One thing narrower lanes on roads without shoulders and with brick kerbing does is teach you the dimensions of your vehicle and just where it is on a road. This is a massively overlooked responsibility of driving in the USA essential to driving for others as well as your self(ish bastard). Mercedes-Benz* introduced on its 2010 E-class model a warning system (already picked up by Ford!) to alert the driver that he or she is drifting out of one’s lane – alerting by a gentle vibration of the steering wheel and an appearance of an icon on the instrument panel in the shape of a steaming cup of coffee suggesting that one ought to find a Dunkin’ Donuts. PRONTO! There is also one to assist you braking for that vehicle you haven’t seen in front of you and for the blind spot as well. All for only a few thousand.
The incessant speeding up and hard braking in the US is probably the single thing that I am getting used to again. With Petrol at basically $10 per gallon, a driver thinks about how he uses fuel a helluva lot more than just limiting trips and carpooling. Clean, quiet diesels getting mid-40’s average fuel consumption makes a huge difference in costs as well as environmental impact (not that I am trying to save the planet, just be efficient and conserve). We have a few smug Prius drivers here in the US, but I’ve personally never seen a single one in the U.K. since its US release. That speaks volumes in its silence to me. The driving habits of having a big V-8 pickup as a personal transportation vehicle with all its torque and ‘pick-up’ include the most aggressive full throttle/full braking drive style in traffic, but this is prevalent in virtually all vehicles.
I love roundabouts (or traffic circles as they are known in New Jersey - perhaps the US state with the majority of these) and they do work. Well, they work if drivers are aware of their vehicle’s physical footprint and have a modest bit of respect and courtesy for fellow drivers. They are relatively easy to master, but part of that is the good and consistent signage that prepares you for your choices.

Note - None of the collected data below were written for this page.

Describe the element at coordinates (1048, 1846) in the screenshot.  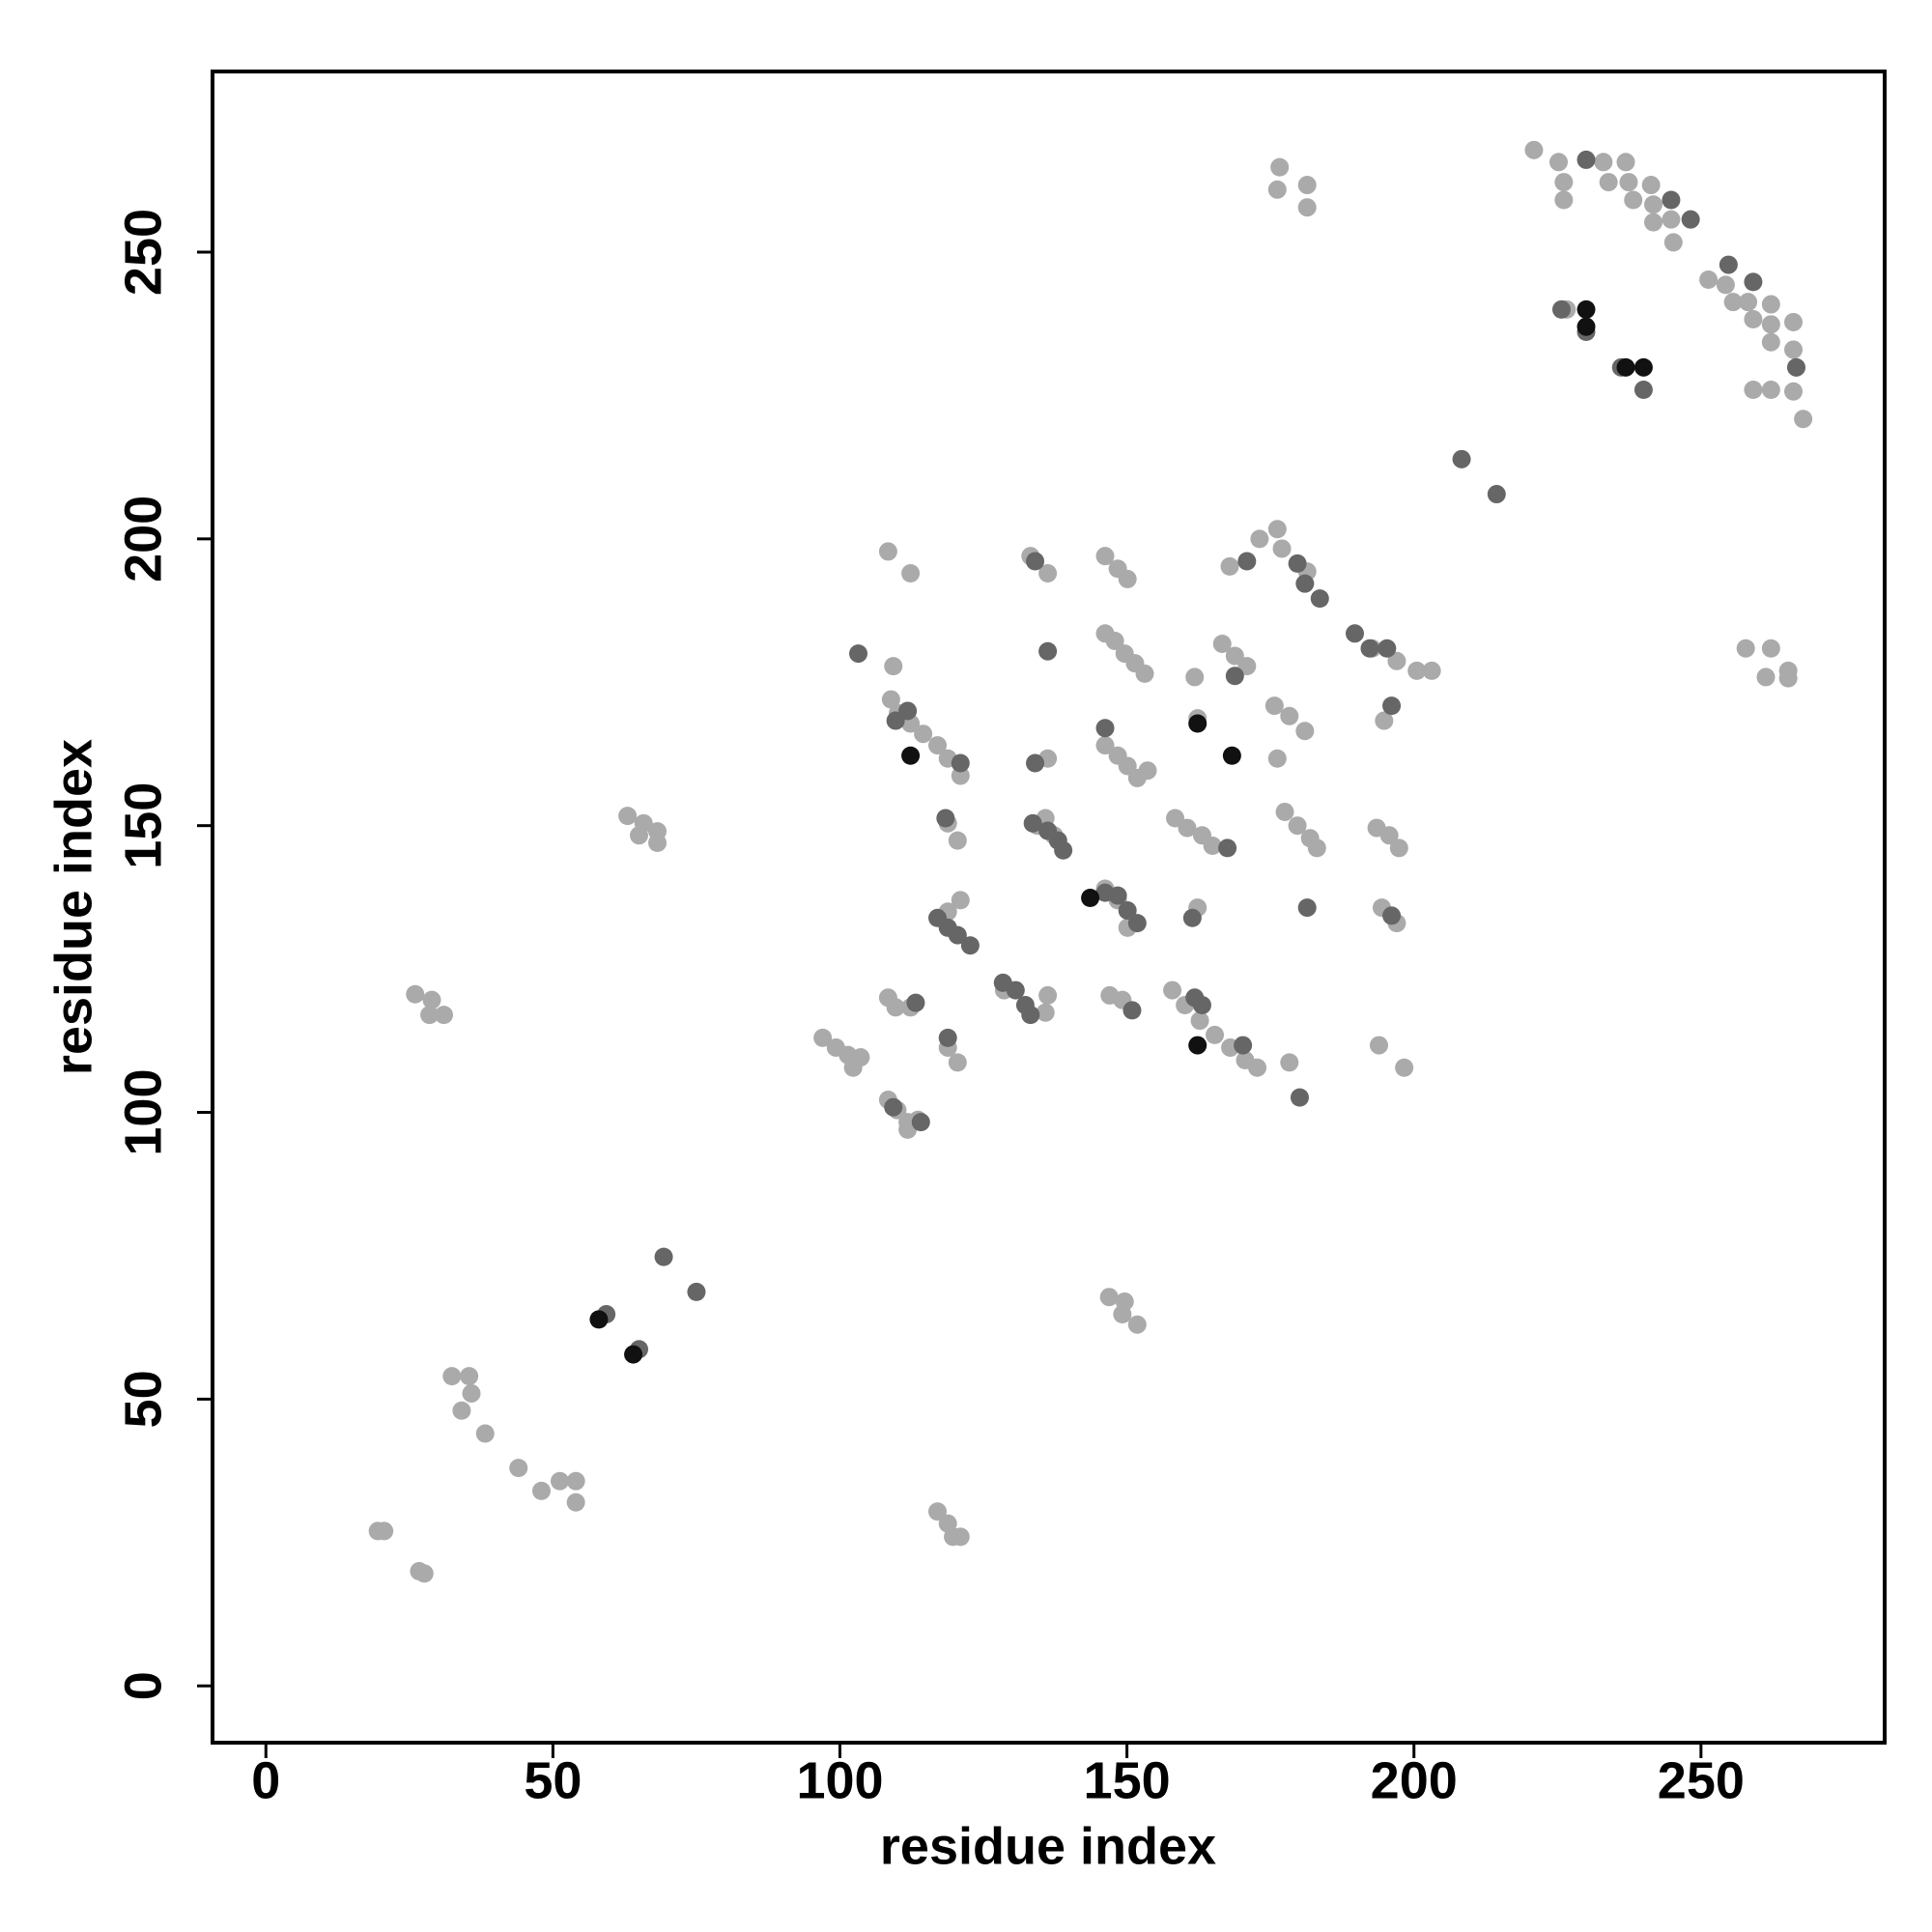
I see `x-axis-label: residue index` at that location.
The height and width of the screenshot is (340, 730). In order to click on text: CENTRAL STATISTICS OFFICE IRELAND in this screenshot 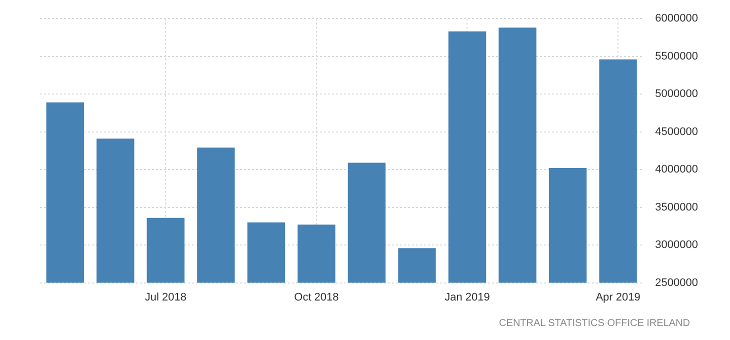, I will do `click(594, 324)`.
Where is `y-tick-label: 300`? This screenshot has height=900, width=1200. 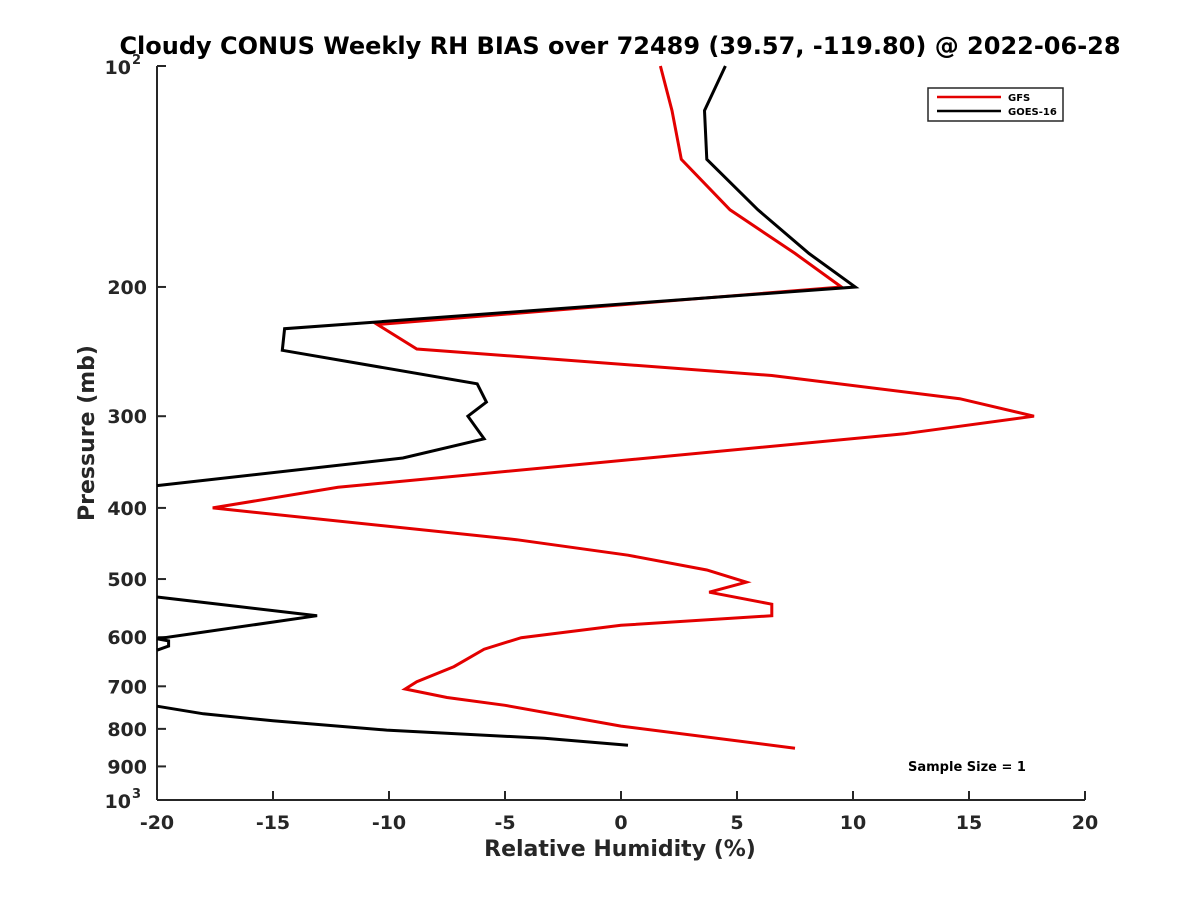
y-tick-label: 300 is located at coordinates (127, 417).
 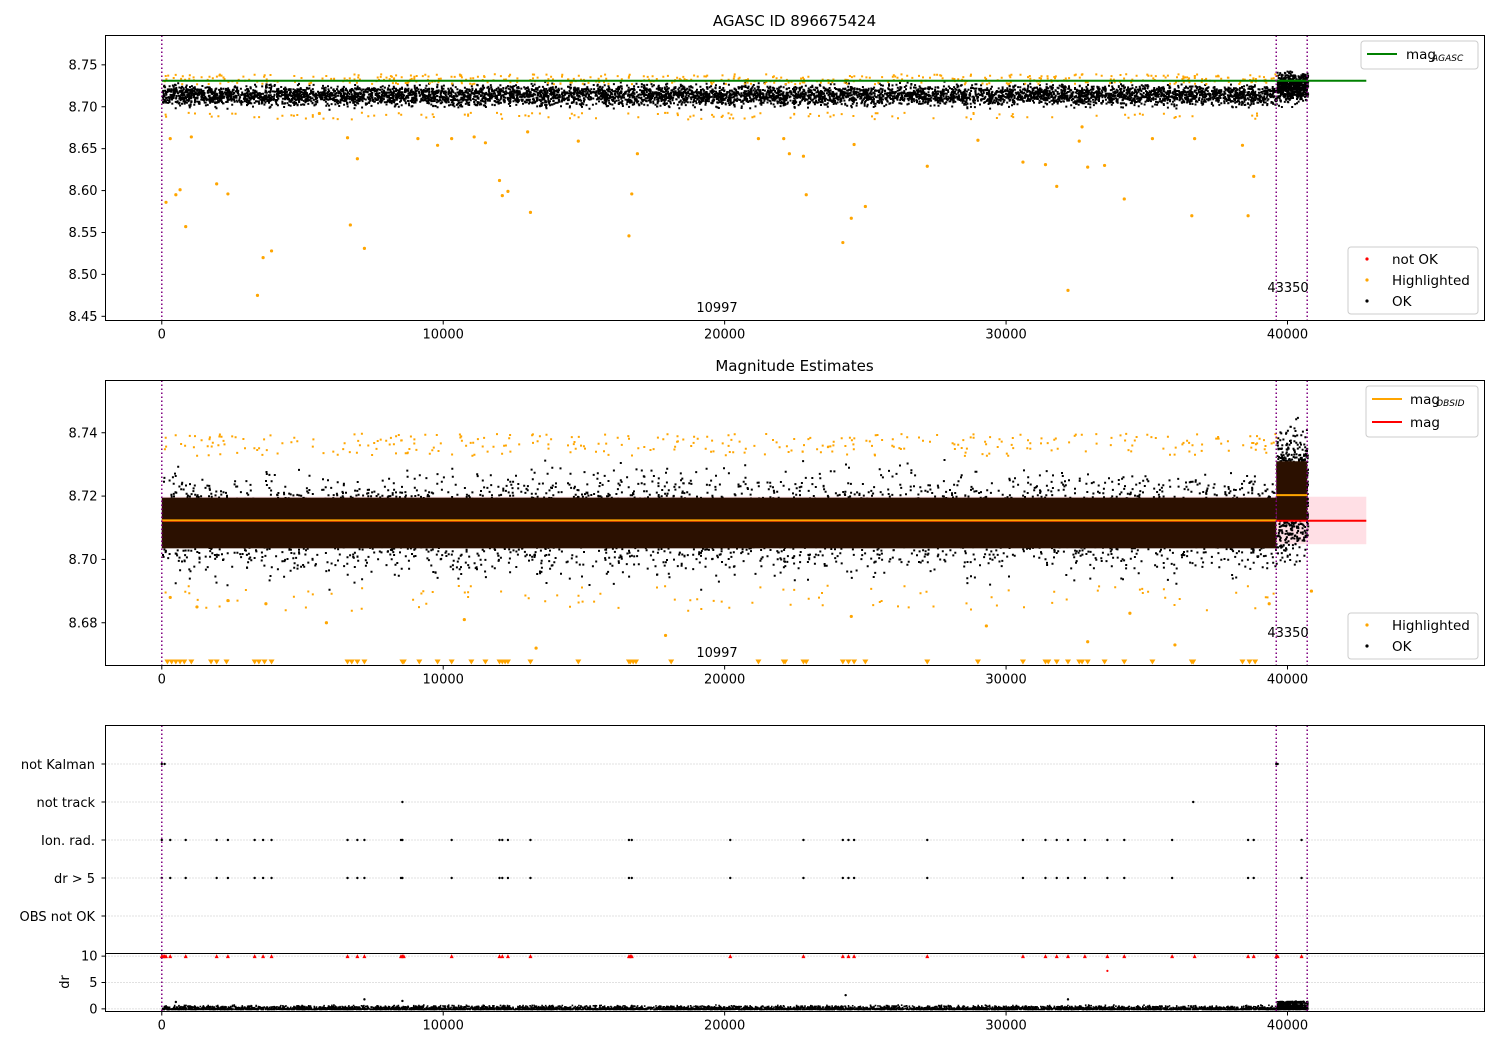 What do you see at coordinates (794, 21) in the screenshot?
I see `agasc-panel-title: AGASC ID 896675424` at bounding box center [794, 21].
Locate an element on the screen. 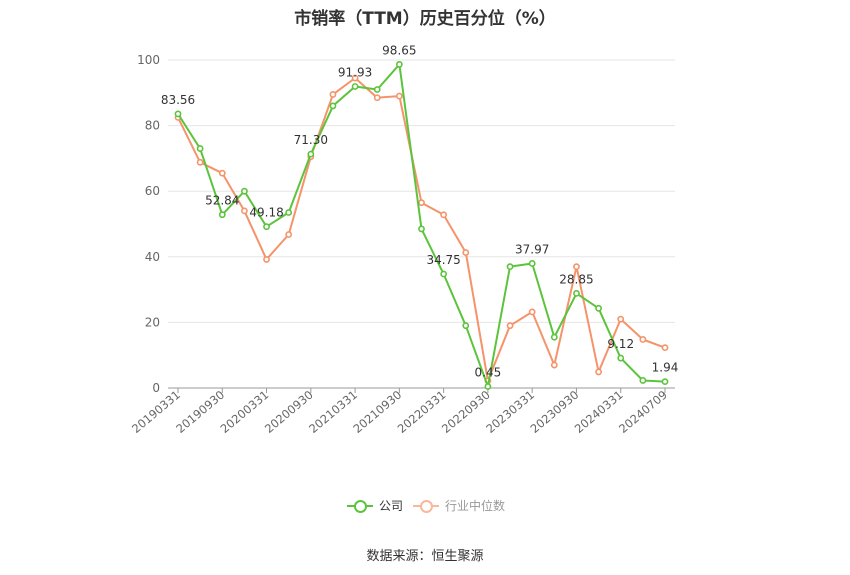  data-label: 34.75 is located at coordinates (443, 260).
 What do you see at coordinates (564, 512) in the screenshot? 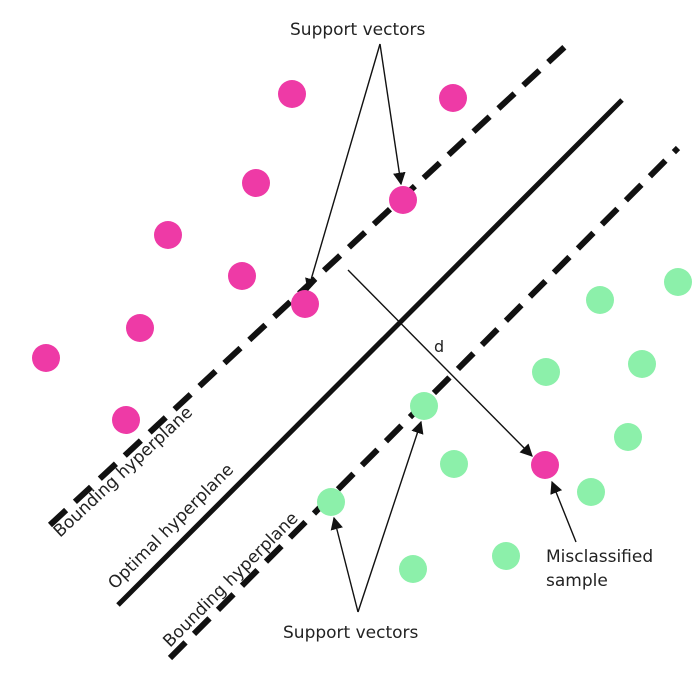
I see `arrow-misclassified` at bounding box center [564, 512].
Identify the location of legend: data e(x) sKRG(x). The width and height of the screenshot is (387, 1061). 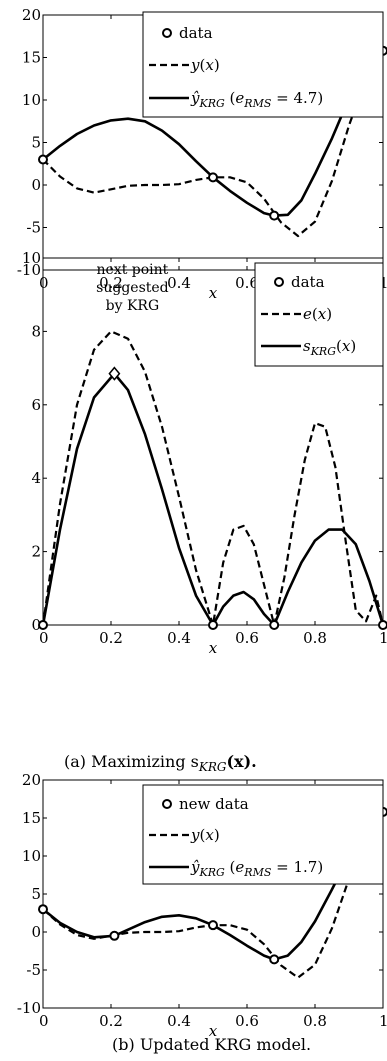
(319, 314).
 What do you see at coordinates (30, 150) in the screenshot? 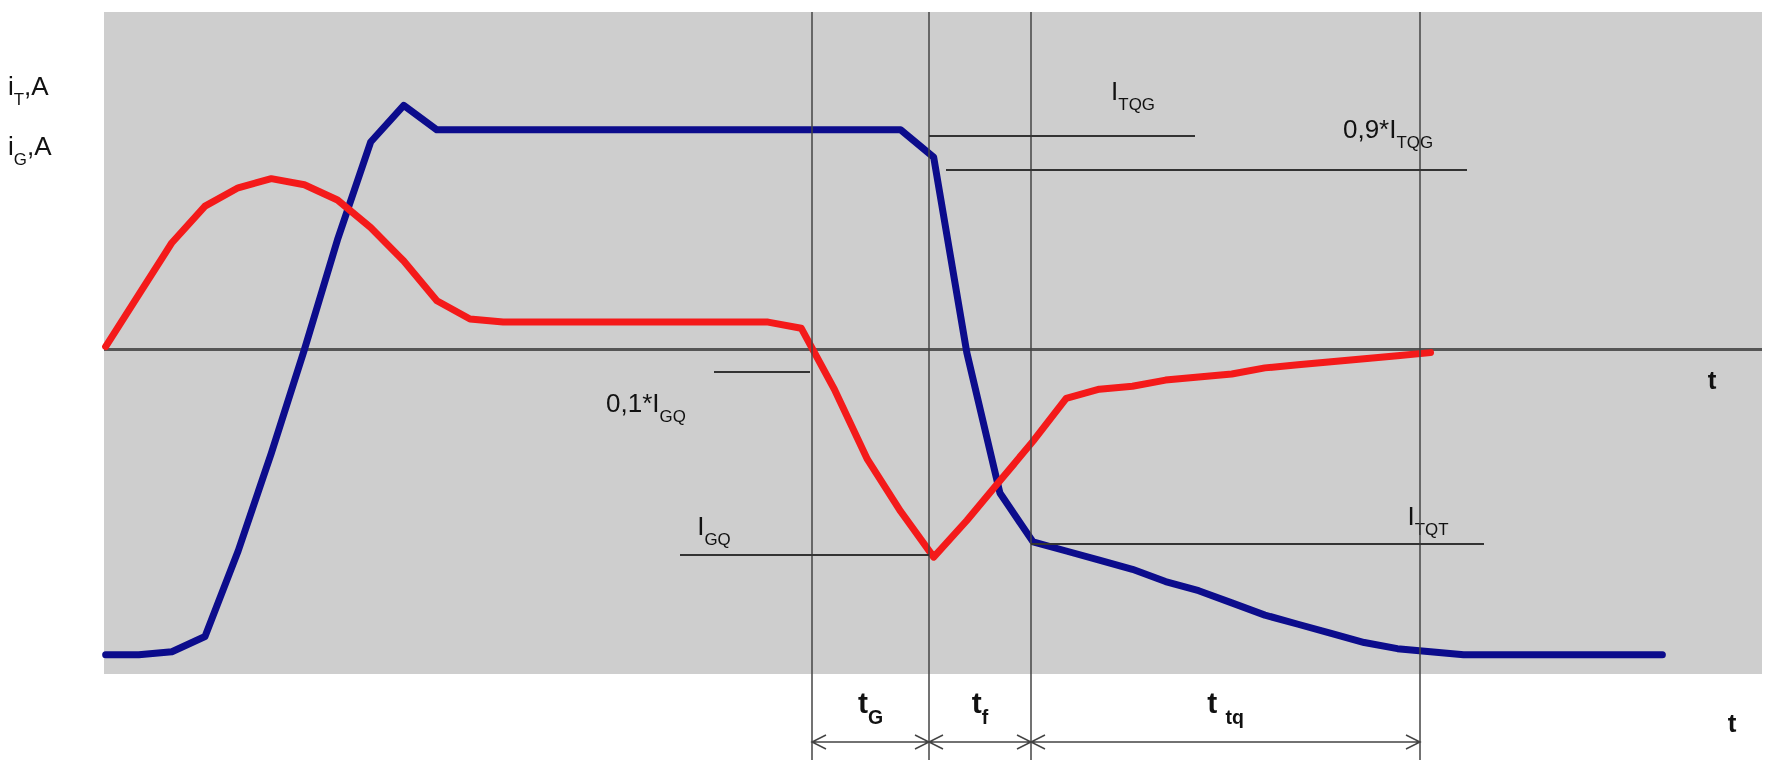
I see `text: i$_{G}$,A` at bounding box center [30, 150].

Another very positive aspect of roundabouts is what it doe s to accidents by how it controls traffic flow. So-called T-bone accidents are eliminated. There are no stop signs nor lights to hurry up and make, but that's what annoys Americans about them - the driver is unable to exercise his (or her) superiority. Everyone follows the same set of rules of the road because there is just no barging through a roundabout. Occasionally busy ones require flow lights, but they are few. If there are accidents they are glancing rather than head-on or T-bone.

It also might be surprising how trusting drivers are at speed on a two lane facing road (where there is no shoulder and a kerb is present) as there are just not a lot of episodes of brake slamming as one turns in front of you. That sort of behavior makes me wonder about the lane widths and shoulders so prominent in the USA lead to a false sense of security. Trust in Continental generally and U.K. drivers specifically has been rather easy for me to come by.

Hopefully I'll gain some in American drivers soon.